Students debated whether the rights guaranteed by the Second Amendment should have limits or be controlled in The Great Gun Control Debate.
"Right now, somewhere in the United States, someone’s purchasing a gun. ... Use of these weapons can yield disastrous results," said Brett Nix, who argued in favor of increased regulations of firearms.
"Look at the news; there’s shootings everywhere in the United States every single day," Nix said. "Right now, somebody’s probably being shot as we speak."
Yet, Nix and fellow proponent of gun regulations Amon Kirk did not have many supporters in their corner.
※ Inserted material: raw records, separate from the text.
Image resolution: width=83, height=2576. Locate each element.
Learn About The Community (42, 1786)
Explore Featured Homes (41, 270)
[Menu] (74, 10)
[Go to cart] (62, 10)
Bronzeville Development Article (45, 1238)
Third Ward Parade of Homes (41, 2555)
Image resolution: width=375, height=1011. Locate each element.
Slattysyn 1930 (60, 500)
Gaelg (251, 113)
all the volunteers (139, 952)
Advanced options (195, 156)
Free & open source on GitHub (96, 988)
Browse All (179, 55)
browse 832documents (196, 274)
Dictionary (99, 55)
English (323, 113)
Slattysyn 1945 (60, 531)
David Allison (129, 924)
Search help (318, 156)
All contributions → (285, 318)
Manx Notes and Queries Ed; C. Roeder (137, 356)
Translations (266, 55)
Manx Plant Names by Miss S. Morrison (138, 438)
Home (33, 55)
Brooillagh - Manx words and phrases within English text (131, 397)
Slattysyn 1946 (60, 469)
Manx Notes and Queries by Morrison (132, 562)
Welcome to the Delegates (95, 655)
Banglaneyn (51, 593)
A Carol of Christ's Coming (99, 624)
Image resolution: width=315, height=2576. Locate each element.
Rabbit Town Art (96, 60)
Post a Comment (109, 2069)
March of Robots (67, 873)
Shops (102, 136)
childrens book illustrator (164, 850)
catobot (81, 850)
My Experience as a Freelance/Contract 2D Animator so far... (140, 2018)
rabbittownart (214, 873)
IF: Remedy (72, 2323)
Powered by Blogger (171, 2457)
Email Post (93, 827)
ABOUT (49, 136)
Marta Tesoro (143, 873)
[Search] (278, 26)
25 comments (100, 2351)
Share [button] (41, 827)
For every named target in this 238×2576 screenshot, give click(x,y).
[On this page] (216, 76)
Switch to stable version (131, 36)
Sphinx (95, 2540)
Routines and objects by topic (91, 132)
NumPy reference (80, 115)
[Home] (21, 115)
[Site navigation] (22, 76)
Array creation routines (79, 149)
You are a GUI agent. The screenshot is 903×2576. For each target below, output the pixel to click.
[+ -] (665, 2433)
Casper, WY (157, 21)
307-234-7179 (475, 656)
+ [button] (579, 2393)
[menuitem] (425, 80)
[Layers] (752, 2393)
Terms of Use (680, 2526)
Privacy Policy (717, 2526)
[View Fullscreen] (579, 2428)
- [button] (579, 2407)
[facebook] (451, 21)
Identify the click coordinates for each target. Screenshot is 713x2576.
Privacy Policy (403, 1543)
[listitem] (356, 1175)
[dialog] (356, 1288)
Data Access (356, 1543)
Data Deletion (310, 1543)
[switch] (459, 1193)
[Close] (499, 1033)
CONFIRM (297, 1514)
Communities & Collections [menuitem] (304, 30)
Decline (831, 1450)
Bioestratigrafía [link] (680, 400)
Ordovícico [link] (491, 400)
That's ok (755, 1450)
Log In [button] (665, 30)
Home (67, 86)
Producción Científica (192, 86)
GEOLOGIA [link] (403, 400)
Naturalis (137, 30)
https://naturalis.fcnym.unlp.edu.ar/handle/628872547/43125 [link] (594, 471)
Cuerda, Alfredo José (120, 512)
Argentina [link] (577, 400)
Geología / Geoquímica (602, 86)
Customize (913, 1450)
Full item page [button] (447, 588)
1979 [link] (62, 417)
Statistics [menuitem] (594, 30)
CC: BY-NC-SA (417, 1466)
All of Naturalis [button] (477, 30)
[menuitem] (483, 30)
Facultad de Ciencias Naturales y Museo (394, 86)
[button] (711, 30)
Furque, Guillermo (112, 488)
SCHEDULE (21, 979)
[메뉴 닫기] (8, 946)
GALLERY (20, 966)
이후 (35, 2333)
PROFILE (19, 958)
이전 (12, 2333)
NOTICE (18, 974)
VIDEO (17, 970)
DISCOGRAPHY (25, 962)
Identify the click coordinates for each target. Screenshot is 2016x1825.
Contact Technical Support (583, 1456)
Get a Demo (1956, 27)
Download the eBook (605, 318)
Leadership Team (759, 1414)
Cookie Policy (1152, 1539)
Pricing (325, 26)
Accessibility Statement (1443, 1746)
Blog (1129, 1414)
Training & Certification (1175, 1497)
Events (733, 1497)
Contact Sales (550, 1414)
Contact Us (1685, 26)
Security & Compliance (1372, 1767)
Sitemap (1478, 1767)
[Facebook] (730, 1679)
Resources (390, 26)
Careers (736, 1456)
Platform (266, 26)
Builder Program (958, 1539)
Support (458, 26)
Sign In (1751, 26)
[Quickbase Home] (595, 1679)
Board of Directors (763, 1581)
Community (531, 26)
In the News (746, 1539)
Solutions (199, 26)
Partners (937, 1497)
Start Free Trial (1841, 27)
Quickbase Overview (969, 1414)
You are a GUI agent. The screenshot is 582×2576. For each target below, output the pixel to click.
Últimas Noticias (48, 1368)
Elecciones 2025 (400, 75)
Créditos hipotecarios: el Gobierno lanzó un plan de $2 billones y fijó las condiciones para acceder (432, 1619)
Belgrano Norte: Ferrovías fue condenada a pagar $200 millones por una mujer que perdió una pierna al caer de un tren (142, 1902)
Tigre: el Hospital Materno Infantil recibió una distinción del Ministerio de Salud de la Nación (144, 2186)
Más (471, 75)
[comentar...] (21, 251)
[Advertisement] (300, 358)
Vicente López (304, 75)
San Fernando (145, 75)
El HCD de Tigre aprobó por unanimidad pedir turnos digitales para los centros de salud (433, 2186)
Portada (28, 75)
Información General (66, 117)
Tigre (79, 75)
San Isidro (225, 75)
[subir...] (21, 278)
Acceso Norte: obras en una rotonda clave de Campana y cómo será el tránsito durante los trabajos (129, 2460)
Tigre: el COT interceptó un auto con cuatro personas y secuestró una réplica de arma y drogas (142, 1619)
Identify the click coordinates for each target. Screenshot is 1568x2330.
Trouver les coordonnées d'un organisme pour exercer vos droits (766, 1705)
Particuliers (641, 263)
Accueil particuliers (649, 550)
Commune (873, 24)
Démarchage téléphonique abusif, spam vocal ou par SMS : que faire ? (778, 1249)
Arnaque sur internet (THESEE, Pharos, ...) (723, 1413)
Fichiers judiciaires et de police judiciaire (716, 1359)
Only five people sat on the side of the room designated for supporters of gun control.
Instead, the two debaters faced critical questions and heckling, which was encouraged in Monday’s parliamentary debate, from nearly 30 people who were in the "NRA way of thinking."
Other debaters argued against increasing firearms regulations, saying guns are not as big a problem as drugs.
"Guns kill people like spoons make people fat," said Caitlin O’Dell, who said more cities should look at the city of Kennesaw that requires heads of households to own guns. "Guns are just an instrument, and it’s the person who really decides it."
Despite the imbalance in the audience’s opinions and most voting that gun control should be minimal, the audience vote indicated that both sides did an equal job of presenting their arguments.
Monday’s debate was part of a series of debates sponsored by the GSC Debate Club, Sigma Chi Eta, the Politically Incorrect Club and the Students for Progressive Society.
The next debate at noon on March 19 will center on liberalism versus conservatism.